The Board Finds that CN Cannot Unilaterally Designate the Belt Railway of Chicago’s Clearing Yard as the Interchange Point for Inbound CP Traffic

On October 30, 2020, the Surface Transportation Board (the Board or STB) issued a declaratory order finding that Wisconsin Central, Ltd. d/b/a Canadian National (CN) cannot unilaterally designate the Belt Railway of Chicago’s (“BRC”) Clearing Yard as the interchange point for inbound Soo Line Railroad Company d/b/a Canadian Pacific (CP) traffic.  Wisconsin Central, Ltd.—Pet. for Declaratory Order—Interchange with Soo Line R.R. Co., FD 36397 (STB served Oct. 30, 2020). 

CN had filed a petition for declaratory order on April 14, 2020, arising from a disagreement with CP regarding interchange operations in the Chicago area between the two carriers.  Id., slip op. at 1.  CN asked the Board to decide whether it has the right to designate Clearing Yard as the point at which CN will receive interchange traffic from CP, and whether each railroad must bear its own costs for the interchange of that traffic, including BRC’s fees for switching services.  Id.  CN urged the Board to answer “yes” to both inquiries.  Id.

CP filed a reply on May 29, 2020, “argu[ing] that the Board should not initiate a declaratory order proceeding because there is no threatened disruption to rail operations, the parties agreed to interchange at Clearing Yard on a temporary basis, and this matter is a business dispute between CN and CP that does not require the Board’s involvement.”  Id., slip op. at 3.

The Board received additional filings from CN and CP, as well as multiple letters from third parties.  Id.  In the October 30, 2020 decision, the Board first addressed CN’s question regarding whether CN has the right to designate Clearing Yard as the point where it will receive interchange traffic from CP.  Under 49 U.S.C. § 10742, a rail carrier must “provide reasonable, proper, and equal facilities that are within its power to provide for the interchange of traffic between . . . its respective line and a connecting line of another rail carrier.”  Id., slip op. at 4.  The Board and its predecessor have long recognized that, although the preferred point of interchange is typically the intersection of the two carriers’ lines, practical considerations may dictate otherwise.  Id., slip op. at 5.  The Board has also long recognized that the right and obligation of the receiving carrier to designate an interchange point depends on whether the receiving carrier and the delivering carrier physically intersect.  Id.  If the carriers do not physically intersect, the receiving carrier does not have the right or the obligation to designate an interchange point.  Id.

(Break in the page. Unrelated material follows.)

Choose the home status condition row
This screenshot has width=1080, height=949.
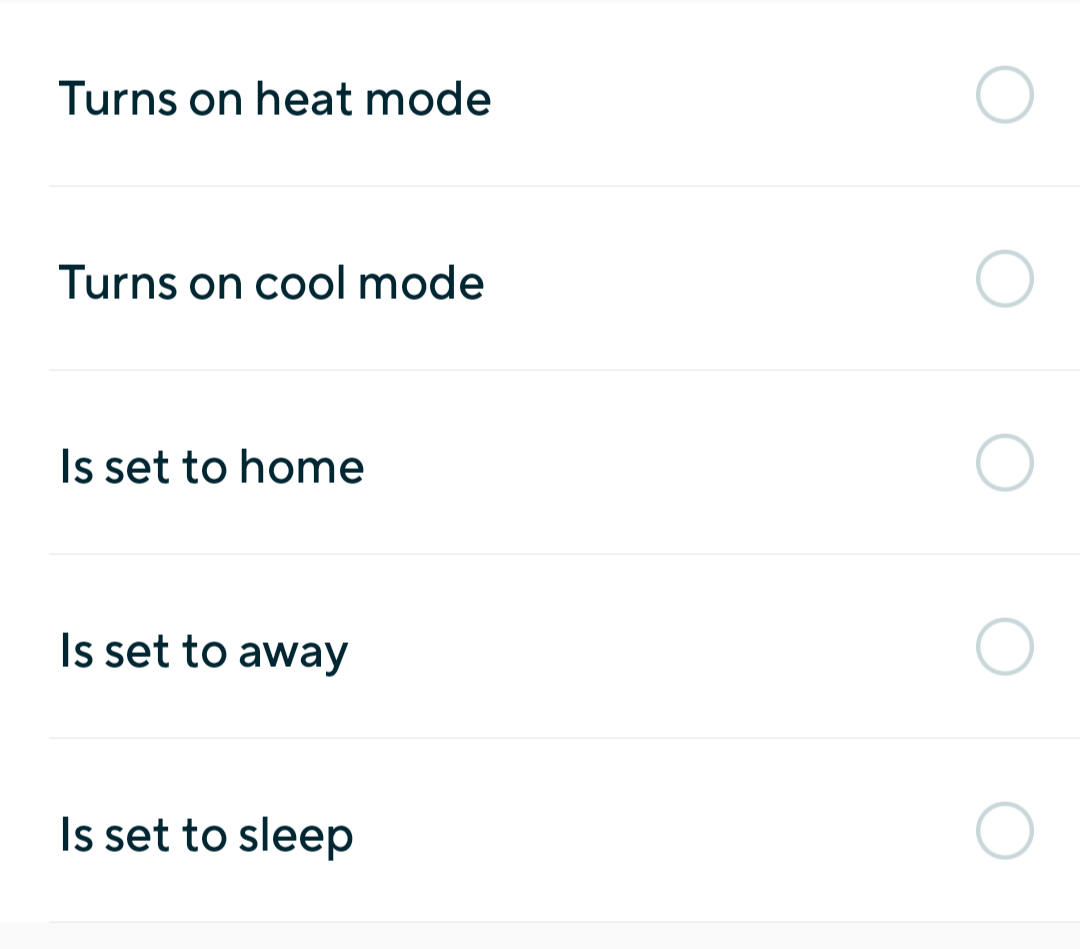pyautogui.click(x=540, y=462)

The Board concluded that, in the absence of a physical interchange, there was nothing for the Board to decide regarding how cars should be exchanged between CN and CP under § 10742.  Id., slip op. at 9.  Since a receiving carrier does not have an obligation under § 10742 to provide interchange facilities in the absence of a physical intersection, “it follows that there is no corresponding right to unilaterally designate any interchange location with non-intersecting carriers.”  Id.  Accordingly, the Board found that CN cannot unilaterally designate Clearing Yard as an interchange point between CN and CP.  The Board concluded that it did not need to decide whether each railroad must bear its own costs for interchanging traffic at Clearing Yard.  Id., slip op. at 10.

On January 7, 2021, the Board issued a decision stating that a court action was instituted on December 23, 2020 in the United States Court of Appeals for the Seventh Circuit, seeking judicial review of the Board’s decision in this proceeding.  Wisconsin Central, Ltd.—Pet. for Declaratory Order—Interchange with Soo Line R.R. Co., FD 36397 (STB served Jan. 7, 2021).